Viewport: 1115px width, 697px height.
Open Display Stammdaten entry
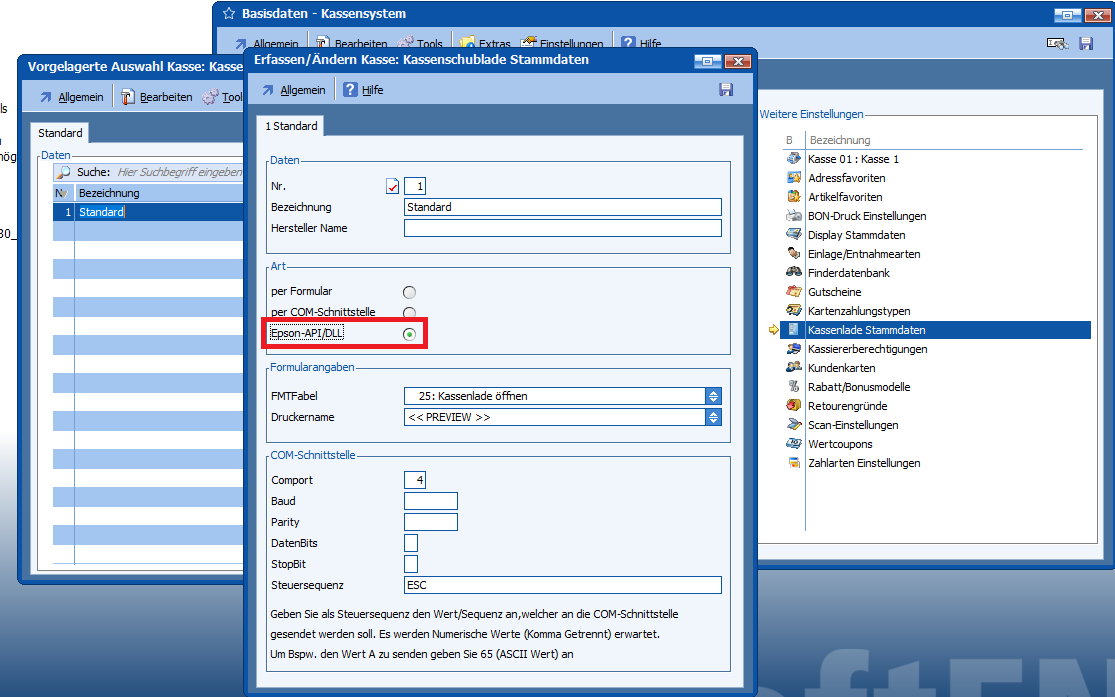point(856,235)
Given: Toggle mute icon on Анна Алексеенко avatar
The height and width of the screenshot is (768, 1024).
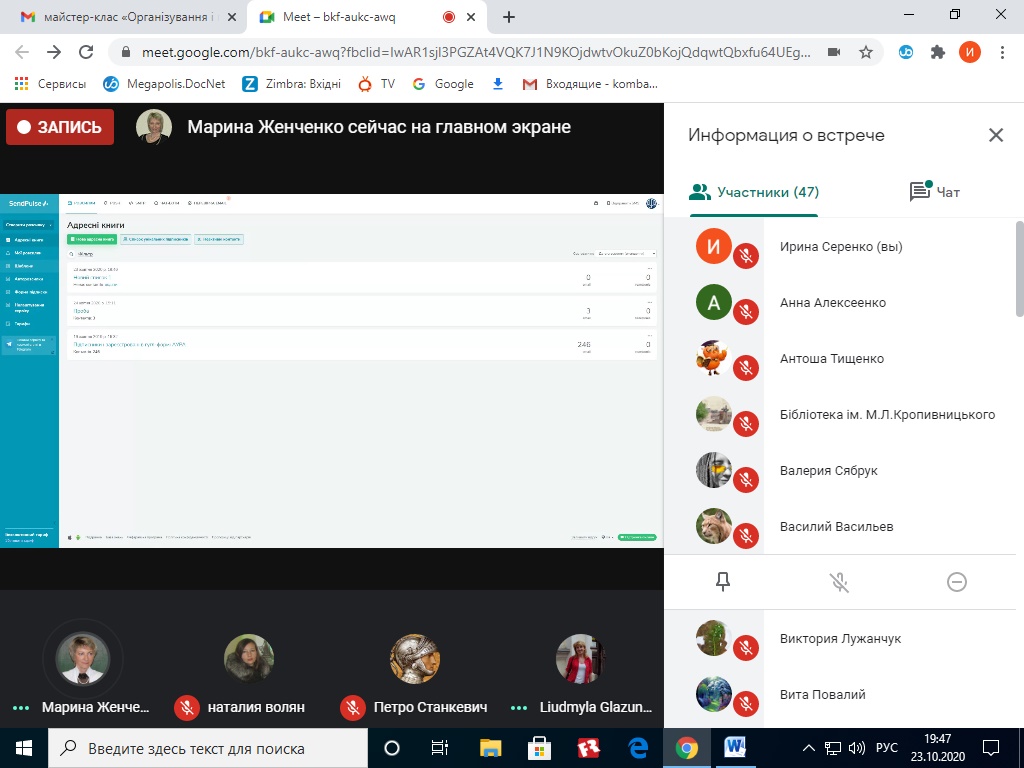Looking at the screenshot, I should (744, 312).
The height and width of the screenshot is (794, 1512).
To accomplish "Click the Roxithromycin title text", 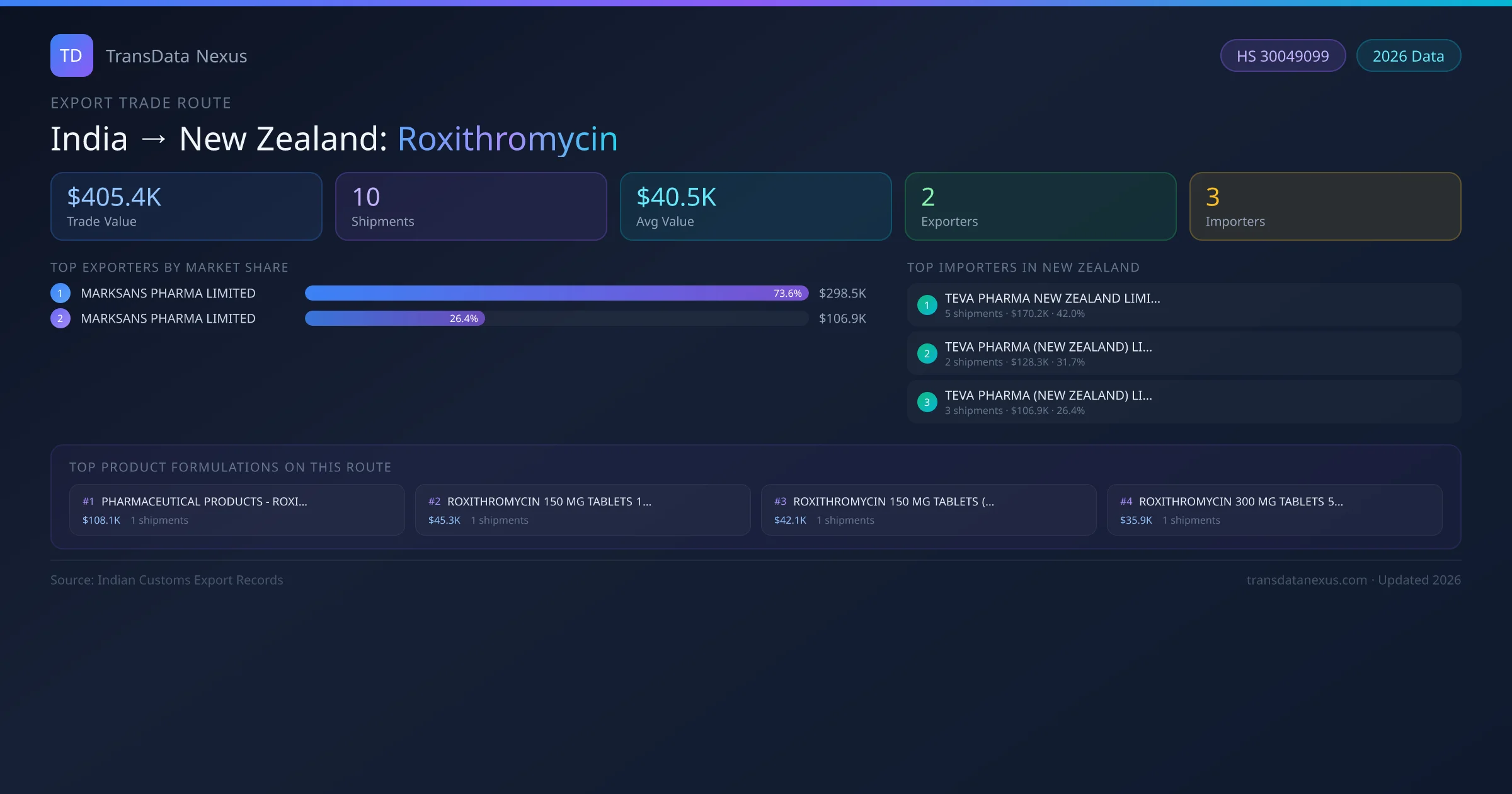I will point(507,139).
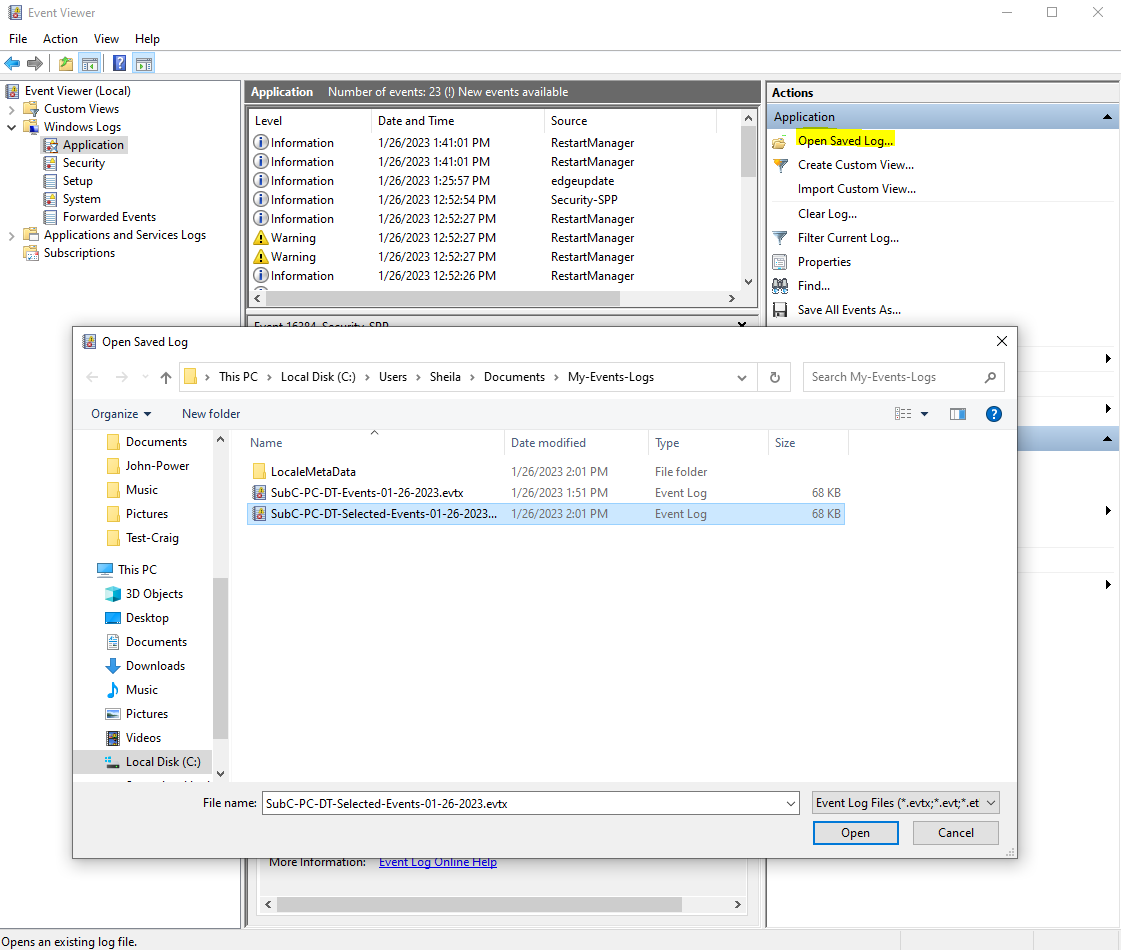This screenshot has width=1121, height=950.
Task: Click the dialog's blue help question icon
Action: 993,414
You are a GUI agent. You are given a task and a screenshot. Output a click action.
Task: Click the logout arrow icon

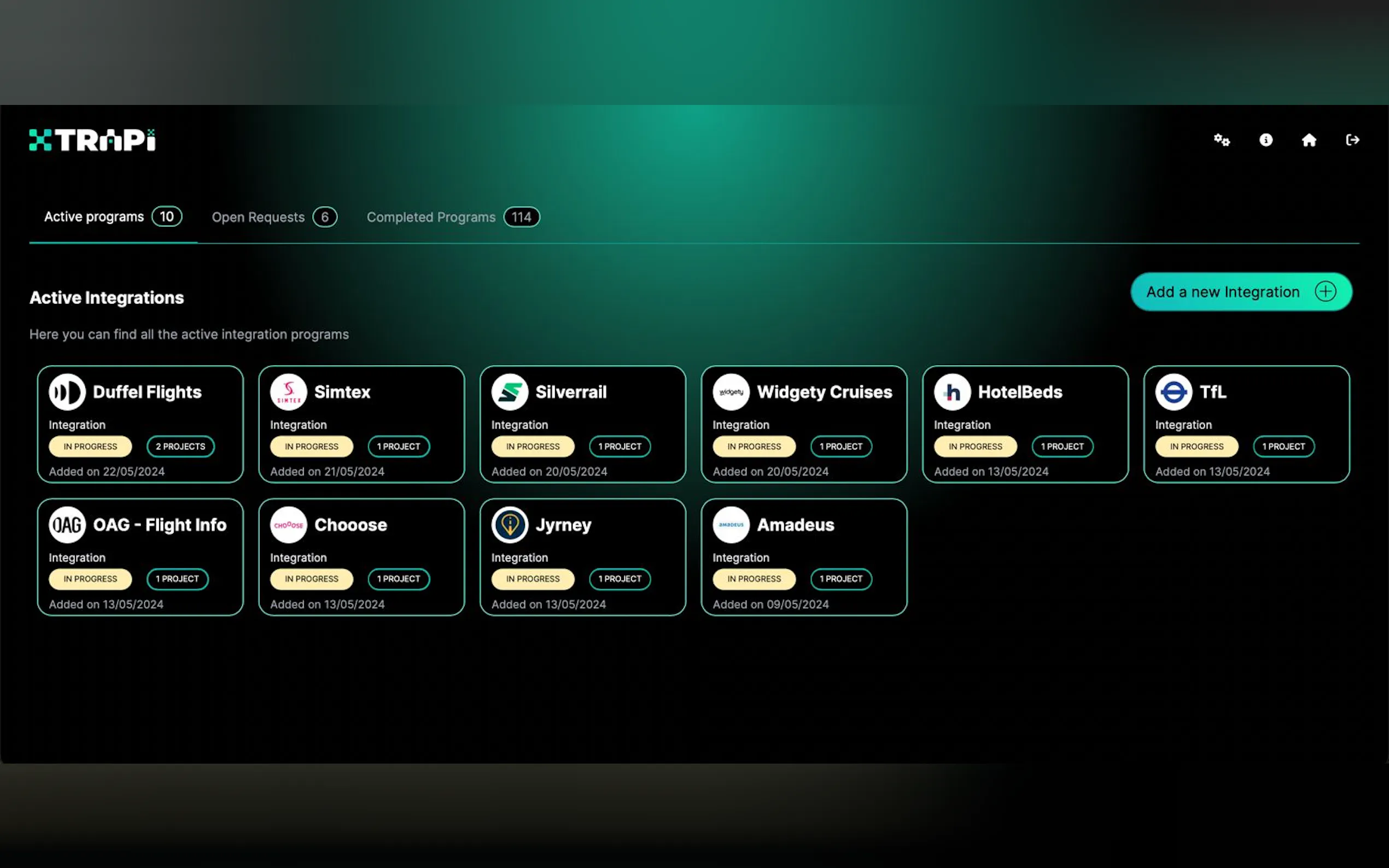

* SHORT EXERCISE
Print everything in the records from the line containing "Given: Toggle mute" down to the line containing "Looking at the", including both of those lines, and leave out the pictures.

* RESPONSE TO THIS TASK
Given: Toggle mute icon on Анна Алексеенко avatar
The height and width of the screenshot is (768, 1024).
Looking at the screenshot, I should (744, 312).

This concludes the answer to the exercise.